+++ SELECTED TEXT

Rhythm, Blues & Coming of Age Through Vinyl

Audiobook
1 of 1 copy available
1 of 1 copy available
A coming-of-age memoir about a young boy in rural Arkansas who searches for himself and his distant father through soul music
Growing up in rural Arkansas, young Rashod Ollison turned to music to make sense of his life. The dysfunction, sadness, and steely resilience of his family and neighbors was reflected in the R&B songs that played on 45s in smoky rooms.
Steeped in the sounds, the smells, the salty language of rural Arkansas in the 1980s, Soul Serenade is the memoir of a pop music critic whose love for soul music was fostered by his father, Raymond. Drafted into the Vietnam War as a teenager, Raymond returned a changed man, “dead on the inside.” After his parents’ volatile marriage ended in divorce, Rashod was haunted by the memory of his itinerant father and his mama’s long forgotten “sunshine smile.” For six-year-old Rashod, his father’s record collection—the music of Aretha Franklin, Bobby Womack, Al Green, and others—provided solace, coherence, and escape.

++++++

--- EXERCISE INSTRUCTIONS ---
a – Why, according to the memoir description, did young Rashod Ollison turn to music? Answer in one to three sentences.
b – In the records, switch "dropdown" to "menu" in the lines starting at the one containing "Open the Boundary conditions type dropdown" and ending at the one containing "pyautogui.click(x=484, y=33)". Leave the pictures out of your answer.
The records that follow have no connection to the memoir description above.

+++ EXTRACTED MATERIAL

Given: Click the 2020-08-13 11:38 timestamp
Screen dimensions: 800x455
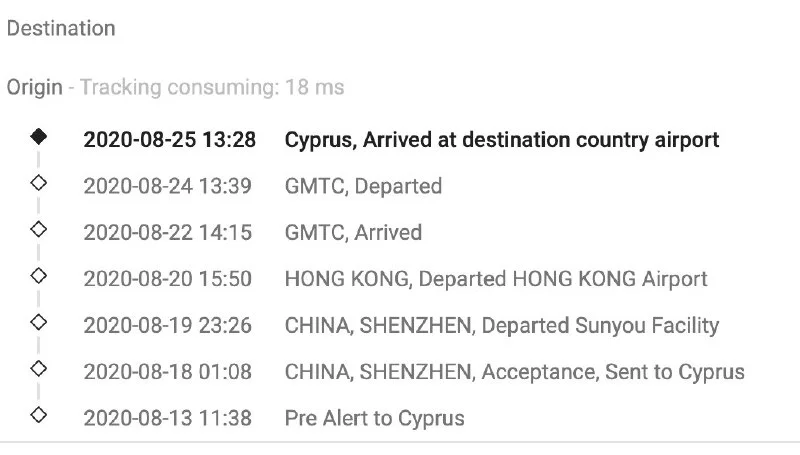Looking at the screenshot, I should tap(168, 418).
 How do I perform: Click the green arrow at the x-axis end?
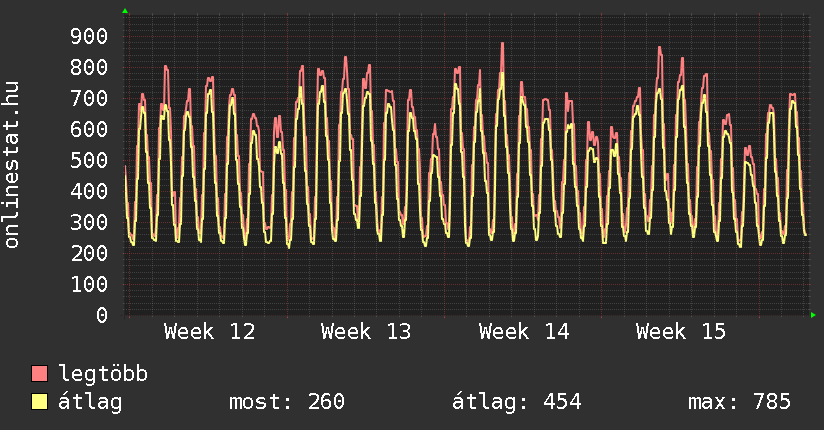pos(814,315)
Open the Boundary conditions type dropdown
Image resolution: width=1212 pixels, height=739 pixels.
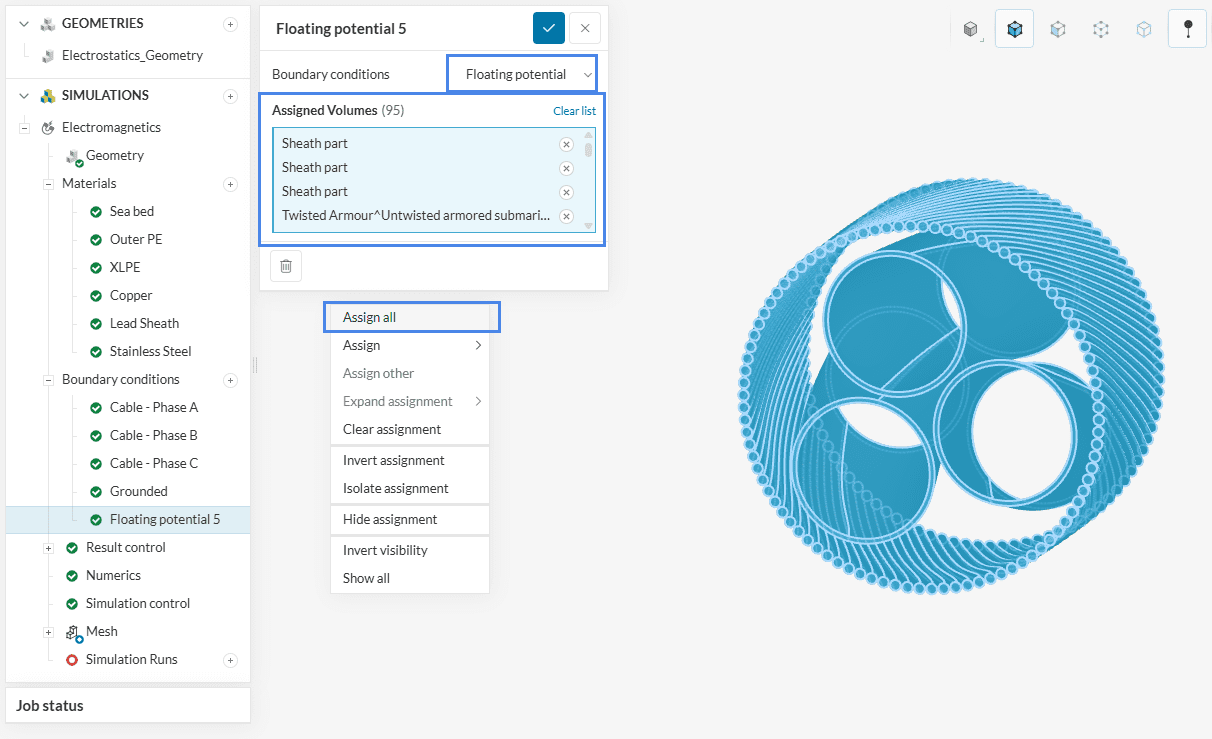521,75
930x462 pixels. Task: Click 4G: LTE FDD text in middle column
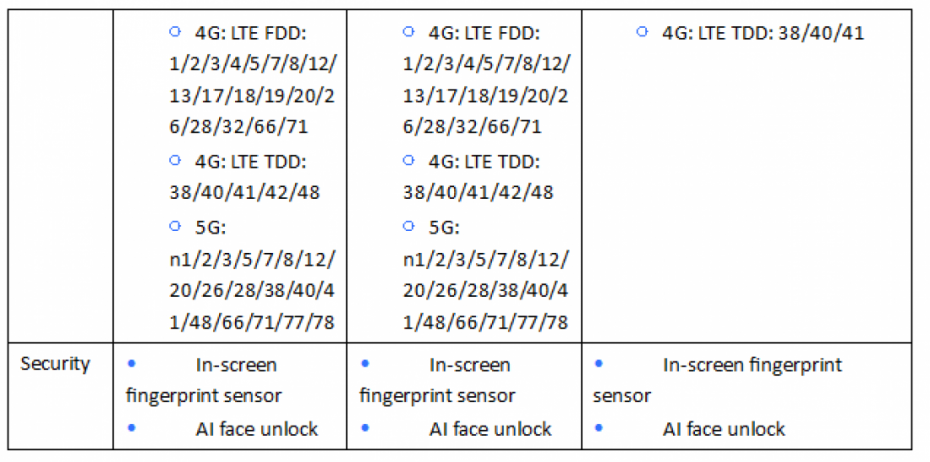pyautogui.click(x=484, y=33)
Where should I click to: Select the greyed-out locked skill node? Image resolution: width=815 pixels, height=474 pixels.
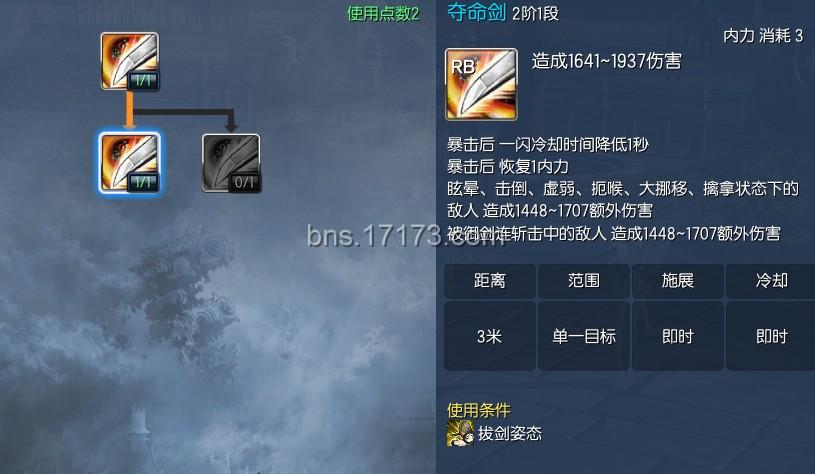tap(231, 163)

++++++

--- ANSWERS PER TASK ---
a – He turned to music to make sense of his life. The dysfunction, sadness, and steely resilience of his family and neighbors was reflected in the R&B songs played on 45s, and his father's record collection gave him solace, coherence, and escape.

b –
Open the Boundary conditions type menu
Image resolution: width=1212 pixels, height=739 pixels.
521,75
930x462 pixels. Task: Click 4G: LTE FDD text in middle column
pyautogui.click(x=484, y=33)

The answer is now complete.